# [WHAT YOU ARE ASKED TO DO]
Below are the records; retype each one exactly.
Segment Start: DATA FOR THE TASK
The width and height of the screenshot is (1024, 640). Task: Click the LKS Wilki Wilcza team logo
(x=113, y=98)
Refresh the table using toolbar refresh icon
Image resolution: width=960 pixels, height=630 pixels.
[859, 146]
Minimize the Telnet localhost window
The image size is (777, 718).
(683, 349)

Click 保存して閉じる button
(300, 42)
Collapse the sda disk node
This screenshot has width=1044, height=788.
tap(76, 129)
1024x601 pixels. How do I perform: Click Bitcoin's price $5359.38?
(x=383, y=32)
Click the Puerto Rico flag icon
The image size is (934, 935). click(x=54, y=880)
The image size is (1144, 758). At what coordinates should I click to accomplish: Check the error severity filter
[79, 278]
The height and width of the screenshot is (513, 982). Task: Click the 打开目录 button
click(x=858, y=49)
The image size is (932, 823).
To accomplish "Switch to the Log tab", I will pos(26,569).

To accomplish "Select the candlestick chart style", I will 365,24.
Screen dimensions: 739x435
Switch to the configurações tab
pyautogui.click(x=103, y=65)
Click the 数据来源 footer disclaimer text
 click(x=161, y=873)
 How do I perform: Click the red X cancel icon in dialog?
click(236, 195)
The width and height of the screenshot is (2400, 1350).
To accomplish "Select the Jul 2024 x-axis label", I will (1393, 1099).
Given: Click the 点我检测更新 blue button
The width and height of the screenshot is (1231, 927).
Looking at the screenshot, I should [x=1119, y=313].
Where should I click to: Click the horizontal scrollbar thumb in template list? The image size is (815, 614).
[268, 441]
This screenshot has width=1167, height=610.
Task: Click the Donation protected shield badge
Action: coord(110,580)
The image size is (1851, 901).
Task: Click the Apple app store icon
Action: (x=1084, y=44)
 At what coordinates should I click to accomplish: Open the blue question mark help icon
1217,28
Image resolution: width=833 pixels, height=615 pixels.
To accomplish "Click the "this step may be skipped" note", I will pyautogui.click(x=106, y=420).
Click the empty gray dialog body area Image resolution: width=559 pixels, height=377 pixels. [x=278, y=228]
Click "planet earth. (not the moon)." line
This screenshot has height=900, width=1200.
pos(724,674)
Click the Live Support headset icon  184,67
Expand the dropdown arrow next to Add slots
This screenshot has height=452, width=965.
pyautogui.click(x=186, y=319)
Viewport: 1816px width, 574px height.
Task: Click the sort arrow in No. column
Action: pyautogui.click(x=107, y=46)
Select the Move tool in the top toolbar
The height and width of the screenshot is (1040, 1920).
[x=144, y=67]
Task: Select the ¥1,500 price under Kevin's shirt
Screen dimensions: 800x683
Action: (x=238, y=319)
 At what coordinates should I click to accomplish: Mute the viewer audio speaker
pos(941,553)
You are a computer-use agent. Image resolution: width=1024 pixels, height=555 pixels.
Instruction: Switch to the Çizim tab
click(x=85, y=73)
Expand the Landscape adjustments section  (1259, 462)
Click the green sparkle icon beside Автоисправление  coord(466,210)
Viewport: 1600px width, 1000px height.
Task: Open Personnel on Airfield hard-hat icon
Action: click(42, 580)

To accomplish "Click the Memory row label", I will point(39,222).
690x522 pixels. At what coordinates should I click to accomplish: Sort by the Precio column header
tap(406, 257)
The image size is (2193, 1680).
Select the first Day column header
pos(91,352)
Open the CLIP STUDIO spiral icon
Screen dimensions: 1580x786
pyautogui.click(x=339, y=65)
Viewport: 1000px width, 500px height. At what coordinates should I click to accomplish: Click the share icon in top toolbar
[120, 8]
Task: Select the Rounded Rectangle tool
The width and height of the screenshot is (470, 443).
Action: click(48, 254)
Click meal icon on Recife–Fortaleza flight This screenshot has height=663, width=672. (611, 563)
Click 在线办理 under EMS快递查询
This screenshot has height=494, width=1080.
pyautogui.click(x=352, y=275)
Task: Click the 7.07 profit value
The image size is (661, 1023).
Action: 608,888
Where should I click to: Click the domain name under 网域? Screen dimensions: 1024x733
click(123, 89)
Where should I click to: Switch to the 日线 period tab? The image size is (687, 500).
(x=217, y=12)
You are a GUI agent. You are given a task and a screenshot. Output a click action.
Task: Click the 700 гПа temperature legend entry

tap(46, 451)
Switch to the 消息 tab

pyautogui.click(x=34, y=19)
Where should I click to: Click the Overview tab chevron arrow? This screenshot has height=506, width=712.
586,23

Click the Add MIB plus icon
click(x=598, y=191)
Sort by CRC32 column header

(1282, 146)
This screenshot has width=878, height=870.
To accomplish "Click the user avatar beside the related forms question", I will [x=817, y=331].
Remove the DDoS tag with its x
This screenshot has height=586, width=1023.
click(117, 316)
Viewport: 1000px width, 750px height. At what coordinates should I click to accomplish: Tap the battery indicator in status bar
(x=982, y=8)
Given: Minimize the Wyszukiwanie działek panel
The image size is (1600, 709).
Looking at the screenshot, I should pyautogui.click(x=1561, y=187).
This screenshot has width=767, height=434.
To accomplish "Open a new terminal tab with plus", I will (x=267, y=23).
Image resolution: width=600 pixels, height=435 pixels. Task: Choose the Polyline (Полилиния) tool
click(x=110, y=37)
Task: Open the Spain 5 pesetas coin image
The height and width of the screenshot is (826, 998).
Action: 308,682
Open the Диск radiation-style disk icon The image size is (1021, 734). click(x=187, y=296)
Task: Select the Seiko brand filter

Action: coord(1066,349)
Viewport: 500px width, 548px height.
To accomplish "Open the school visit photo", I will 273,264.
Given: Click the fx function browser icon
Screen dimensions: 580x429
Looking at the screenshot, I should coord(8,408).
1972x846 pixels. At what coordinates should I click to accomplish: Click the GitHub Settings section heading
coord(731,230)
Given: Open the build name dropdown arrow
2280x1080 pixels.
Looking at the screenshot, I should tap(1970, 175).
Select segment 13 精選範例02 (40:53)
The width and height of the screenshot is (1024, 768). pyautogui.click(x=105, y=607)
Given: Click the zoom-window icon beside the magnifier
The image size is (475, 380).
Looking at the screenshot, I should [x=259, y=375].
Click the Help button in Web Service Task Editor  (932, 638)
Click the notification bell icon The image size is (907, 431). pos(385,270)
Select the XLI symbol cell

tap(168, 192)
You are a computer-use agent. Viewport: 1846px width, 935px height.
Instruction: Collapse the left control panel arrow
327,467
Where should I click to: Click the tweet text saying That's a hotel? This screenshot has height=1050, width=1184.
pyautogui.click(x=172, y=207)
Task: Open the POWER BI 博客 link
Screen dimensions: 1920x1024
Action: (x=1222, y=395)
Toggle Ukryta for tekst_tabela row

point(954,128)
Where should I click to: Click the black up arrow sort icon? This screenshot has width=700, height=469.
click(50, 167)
Segment End: DATA FOR THE TASK
# [RESPONSE]
The width and height of the screenshot is (1024, 640). Task: Click the LKS Wilki Wilcza team logo
(x=113, y=98)
Refresh the table using toolbar refresh icon
Image resolution: width=960 pixels, height=630 pixels.
[859, 146]
Minimize the Telnet localhost window
The image size is (777, 718).
(683, 349)

Click 保存して閉じる button
(300, 42)
Collapse the sda disk node
This screenshot has width=1044, height=788.
tap(76, 129)
1024x601 pixels. How do I perform: Click Bitcoin's price $5359.38?
(x=383, y=32)
Click the Puerto Rico flag icon
The image size is (934, 935). click(x=54, y=880)
The image size is (1144, 758). At what coordinates should I click to accomplish: Check the error severity filter
[79, 278]
The height and width of the screenshot is (513, 982). Task: Click the 打开目录 button
click(x=858, y=49)
The image size is (932, 823).
To accomplish "Switch to the Log tab", I will pos(26,569).

To accomplish "Select the candlestick chart style", I will 365,24.
Screen dimensions: 739x435
Switch to the configurações tab
pyautogui.click(x=103, y=65)
Click the 数据来源 footer disclaimer text
 click(x=161, y=873)
 How do I perform: Click the red X cancel icon in dialog?
click(236, 195)
The width and height of the screenshot is (2400, 1350).
To accomplish "Select the Jul 2024 x-axis label", I will (1393, 1099).
Given: Click the 点我检测更新 blue button
The width and height of the screenshot is (1231, 927).
Looking at the screenshot, I should [x=1119, y=313].
Where should I click to: Click the horizontal scrollbar thumb in template list? The image size is (815, 614).
[268, 441]
This screenshot has width=1167, height=610.
Task: Click the Donation protected shield badge
Action: coord(110,580)
The image size is (1851, 901).
Task: Click the Apple app store icon
Action: (x=1084, y=44)
 At what coordinates should I click to accomplish: Open the blue question mark help icon
1217,28
Image resolution: width=833 pixels, height=615 pixels.
To accomplish "Click the "this step may be skipped" note", I will pyautogui.click(x=106, y=420).
Click the empty gray dialog body area Image resolution: width=559 pixels, height=377 pixels. [x=278, y=228]
Click "planet earth. (not the moon)." line
This screenshot has height=900, width=1200.
pos(724,674)
Click the Live Support headset icon  184,67
Expand the dropdown arrow next to Add slots
This screenshot has height=452, width=965.
pyautogui.click(x=186, y=319)
Viewport: 1816px width, 574px height.
Task: Click the sort arrow in No. column
Action: pyautogui.click(x=107, y=46)
Select the Move tool in the top toolbar
The height and width of the screenshot is (1040, 1920).
[x=144, y=67]
Task: Select the ¥1,500 price under Kevin's shirt
Screen dimensions: 800x683
Action: (x=238, y=319)
 At what coordinates should I click to accomplish: Mute the viewer audio speaker
pos(941,553)
You are a computer-use agent. Image resolution: width=1024 pixels, height=555 pixels.
Instruction: Switch to the Çizim tab
click(x=85, y=73)
Expand the Landscape adjustments section  (1259, 462)
Click the green sparkle icon beside Автоисправление  coord(466,210)
Viewport: 1600px width, 1000px height.
Task: Open Personnel on Airfield hard-hat icon
Action: click(42, 580)

To accomplish "Click the Memory row label", I will point(39,222).
690x522 pixels. At what coordinates should I click to accomplish: Sort by the Precio column header
tap(406, 257)
The image size is (2193, 1680).
Select the first Day column header
pos(91,352)
Open the CLIP STUDIO spiral icon
Screen dimensions: 1580x786
pyautogui.click(x=339, y=65)
Viewport: 1000px width, 500px height. At what coordinates should I click to accomplish: Click the share icon in top toolbar
[120, 8]
Task: Select the Rounded Rectangle tool
The width and height of the screenshot is (470, 443).
Action: click(48, 254)
Click meal icon on Recife–Fortaleza flight This screenshot has height=663, width=672. (611, 563)
Click 在线办理 under EMS快递查询
This screenshot has height=494, width=1080.
pyautogui.click(x=352, y=275)
Task: Click the 7.07 profit value
The image size is (661, 1023).
Action: 608,888
Where should I click to: Click the domain name under 网域? Screen dimensions: 1024x733
click(123, 89)
Where should I click to: Switch to the 日线 period tab? The image size is (687, 500).
(x=217, y=12)
You are a GUI agent. You are given a task and a screenshot. Output a click action.
Task: Click the 700 гПа temperature legend entry

tap(46, 451)
Switch to the 消息 tab

pyautogui.click(x=34, y=19)
Where should I click to: Click the Overview tab chevron arrow? This screenshot has height=506, width=712.
586,23

Click the Add MIB plus icon
click(x=598, y=191)
Sort by CRC32 column header

(1282, 146)
This screenshot has width=878, height=870.
To accomplish "Click the user avatar beside the related forms question", I will [x=817, y=331].
Remove the DDoS tag with its x
This screenshot has height=586, width=1023.
click(117, 316)
Viewport: 1000px width, 750px height. At what coordinates should I click to accomplish: Tap the battery indicator in status bar
(x=982, y=8)
Given: Minimize the Wyszukiwanie działek panel
The image size is (1600, 709).
Looking at the screenshot, I should pyautogui.click(x=1561, y=187).
This screenshot has width=767, height=434.
To accomplish "Open a new terminal tab with plus", I will (x=267, y=23).
Image resolution: width=600 pixels, height=435 pixels. Task: Choose the Polyline (Полилиния) tool
click(x=110, y=37)
Task: Open the Spain 5 pesetas coin image
The height and width of the screenshot is (826, 998).
Action: 308,682
Open the Диск radiation-style disk icon The image size is (1021, 734). click(x=187, y=296)
Task: Select the Seiko brand filter

Action: coord(1066,349)
Viewport: 500px width, 548px height.
To accomplish "Open the school visit photo", I will 273,264.
Given: Click the fx function browser icon
Screen dimensions: 580x429
Looking at the screenshot, I should coord(8,408).
1972x846 pixels. At what coordinates should I click to accomplish: Click the GitHub Settings section heading
coord(731,230)
Given: Open the build name dropdown arrow
2280x1080 pixels.
Looking at the screenshot, I should tap(1970, 175).
Select segment 13 精選範例02 (40:53)
The width and height of the screenshot is (1024, 768). pyautogui.click(x=105, y=607)
Given: Click the zoom-window icon beside the magnifier
The image size is (475, 380).
Looking at the screenshot, I should [x=259, y=375].
Click the Help button in Web Service Task Editor  (932, 638)
Click the notification bell icon The image size is (907, 431). pos(385,270)
Select the XLI symbol cell

tap(168, 192)
You are a computer-use agent. Viewport: 1846px width, 935px height.
Instruction: Collapse the left control panel arrow
327,467
Where should I click to: Click the tweet text saying That's a hotel? This screenshot has height=1050, width=1184.
pyautogui.click(x=172, y=207)
Task: Open the POWER BI 博客 link
Screen dimensions: 1920x1024
Action: (x=1222, y=395)
Toggle Ukryta for tekst_tabela row

point(954,128)
Where should I click to: Click the black up arrow sort icon? This screenshot has width=700, height=469.
click(50, 167)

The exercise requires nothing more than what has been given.